Случилось это ещё в Берлине, просвещал меня Тарас, когда у Стёпы разболелся зуб. Странно, но последнее обстоятельство у меня почему-то напрочь вылетело из головы. Возможно, ещё и потому, что я уже привык, что Стёпа самостоятельно решал эту проблему, когда она возникала, не прибегая к помощи врачей, – он их боялся больше собственной боли, вообще отвергая чужое прикосновение, воспринимая его как грубое вторжение, даже если оно несло вслед за собой скорейшее облегчение, а потому сам же себе делал разрез лезвием для бритья на верхней десне, спуская образовавшийся флюс, разумеется, предварительно обработав инструмент спиртом; эту операцию он проделывал уже неоднократно.
Однако на его раздутую и приподнятую губу вместе с поплывшим глазом в гостиничном коридоре случайно обратила внимание старшая нашей группы. И ещё бы не обратить внимание на такую тягостную картину! Женщина вполне разумно поинтересовалась у Стёпы, закрывшегося рукой от излишнего внимания, что случилось и не нужна ли ему медицинская помощь, на что он, прошамкав и промычав одновременно: «Не надо», тут же скрылся в своём номере. Старшая не отступилась и, чтобы избежать не вполне ясных ей, но всё же возможных в дальнейшем осложнений или неприятностей, вызвала-таки дежурного немецкого врача.
Где я был в это время, вспомнить не могу. Скорее всего, по этажам слонялся. Во всяком случае, вся эта история в тот день почти миновала меня.
Дежурный немец несколько раз постучал в дверь к больному русскому, но безуспешно. Тарас уверял меня, что следом для оказания экстренной медицинской помощи прибыла уже бригада врачей. Стучали по-разному, дёргали за ручку, – дверь хранила молчание. Старшая видела, что Стёпа вошёл к себе в номер, а как он выходил обратно, она уже не видела, хотя… она ведь не стояла у его двери на карауле, и он вполне мог выйти, но куда, разговаривала она со стеной в коридоре, куда он мог пойти в таком виде и с такой болью? Мысли в её голове возникали уже совсем нехорошие…

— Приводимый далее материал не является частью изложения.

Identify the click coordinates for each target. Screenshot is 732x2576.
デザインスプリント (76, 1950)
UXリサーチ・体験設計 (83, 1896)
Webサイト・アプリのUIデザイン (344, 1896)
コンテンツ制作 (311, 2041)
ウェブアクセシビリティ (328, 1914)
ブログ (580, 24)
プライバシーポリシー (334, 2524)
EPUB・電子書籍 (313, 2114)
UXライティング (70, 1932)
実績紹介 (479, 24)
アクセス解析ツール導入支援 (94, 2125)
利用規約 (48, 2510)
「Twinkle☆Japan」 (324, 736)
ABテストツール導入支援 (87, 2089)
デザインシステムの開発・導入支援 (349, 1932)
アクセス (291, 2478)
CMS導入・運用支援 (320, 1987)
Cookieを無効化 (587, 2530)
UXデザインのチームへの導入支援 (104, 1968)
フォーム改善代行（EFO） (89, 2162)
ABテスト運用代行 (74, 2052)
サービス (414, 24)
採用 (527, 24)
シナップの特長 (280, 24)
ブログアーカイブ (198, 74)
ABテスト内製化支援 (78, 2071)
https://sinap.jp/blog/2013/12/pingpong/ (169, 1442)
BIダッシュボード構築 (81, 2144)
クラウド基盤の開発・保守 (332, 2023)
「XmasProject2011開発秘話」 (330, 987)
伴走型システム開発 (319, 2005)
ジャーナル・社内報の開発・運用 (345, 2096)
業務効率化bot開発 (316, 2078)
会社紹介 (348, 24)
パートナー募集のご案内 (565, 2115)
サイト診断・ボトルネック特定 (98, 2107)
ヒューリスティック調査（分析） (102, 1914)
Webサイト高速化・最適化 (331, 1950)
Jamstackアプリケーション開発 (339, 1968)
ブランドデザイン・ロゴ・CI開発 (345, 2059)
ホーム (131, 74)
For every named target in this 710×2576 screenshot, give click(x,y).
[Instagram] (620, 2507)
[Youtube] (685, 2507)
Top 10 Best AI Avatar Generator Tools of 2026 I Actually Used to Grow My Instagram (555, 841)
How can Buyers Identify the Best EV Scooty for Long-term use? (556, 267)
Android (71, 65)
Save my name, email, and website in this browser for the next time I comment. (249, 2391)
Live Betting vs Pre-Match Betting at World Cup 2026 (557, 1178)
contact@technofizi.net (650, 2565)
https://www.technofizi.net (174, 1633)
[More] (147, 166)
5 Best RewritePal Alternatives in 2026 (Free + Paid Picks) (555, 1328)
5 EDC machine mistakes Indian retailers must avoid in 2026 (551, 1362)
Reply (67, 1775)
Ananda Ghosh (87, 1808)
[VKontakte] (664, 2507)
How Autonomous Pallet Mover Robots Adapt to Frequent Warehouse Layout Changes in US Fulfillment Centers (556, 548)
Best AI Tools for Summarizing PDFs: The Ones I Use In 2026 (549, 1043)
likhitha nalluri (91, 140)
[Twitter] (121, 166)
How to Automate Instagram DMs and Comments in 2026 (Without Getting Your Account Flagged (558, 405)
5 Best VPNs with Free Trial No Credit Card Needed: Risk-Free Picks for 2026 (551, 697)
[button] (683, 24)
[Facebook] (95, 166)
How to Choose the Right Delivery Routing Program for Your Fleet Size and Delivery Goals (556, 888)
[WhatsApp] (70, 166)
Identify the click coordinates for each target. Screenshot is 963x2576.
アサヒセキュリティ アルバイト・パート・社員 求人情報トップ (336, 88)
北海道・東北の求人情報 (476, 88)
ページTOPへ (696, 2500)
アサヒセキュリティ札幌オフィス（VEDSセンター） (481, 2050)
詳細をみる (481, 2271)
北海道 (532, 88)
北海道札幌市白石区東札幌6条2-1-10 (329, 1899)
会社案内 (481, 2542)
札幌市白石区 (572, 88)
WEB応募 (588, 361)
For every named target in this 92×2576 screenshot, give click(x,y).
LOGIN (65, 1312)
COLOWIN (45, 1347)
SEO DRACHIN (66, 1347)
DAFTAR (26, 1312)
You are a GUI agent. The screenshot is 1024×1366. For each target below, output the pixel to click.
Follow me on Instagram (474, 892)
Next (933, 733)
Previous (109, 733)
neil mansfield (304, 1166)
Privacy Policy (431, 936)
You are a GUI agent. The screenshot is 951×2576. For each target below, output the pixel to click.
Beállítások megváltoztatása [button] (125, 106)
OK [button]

Я сказал «почти», потому что Тарас успел выдернуть меня из лифта, когда я собирался спуститься вниз. Может быть, надо было стучать на разные лады, чтобы случайно попасть в нужный тон, тогда бы и дверь сама волшебным образом открылась, но мы в этом занятии не преуспели. Так, несколько раз только скупо отметились для участия; ещё вызывали больного, надеясь на знакомые ему голоса, – с тем и отступились. Мне вообще-то не хотелось решать эту дилемму: там он или нет. Я знал про его заветную палочку-выручалочку, хранимую как лезвие, и потому в любом случае думал, что лучше ему не мешать, он себя лучше всех доброжелателей знает. Сделает или уже сделал спасительный разрез, создавая отток. Сидит, должно быть в ванной, промывая рану. То, что при этом он терпел боль, как-то даже и не обсуждалось. Эту боль он терпел от себя, а не от посторонних. Так ему было удобнее, как бы дико это не звучало. К примеру, Тарас, при всей своей иронии, как потом оказалось, вообще против всех болезней признавал единственное проверенное средство, вьетнамскую «звездочку», и готов был её втирать в кожу по любому поводу.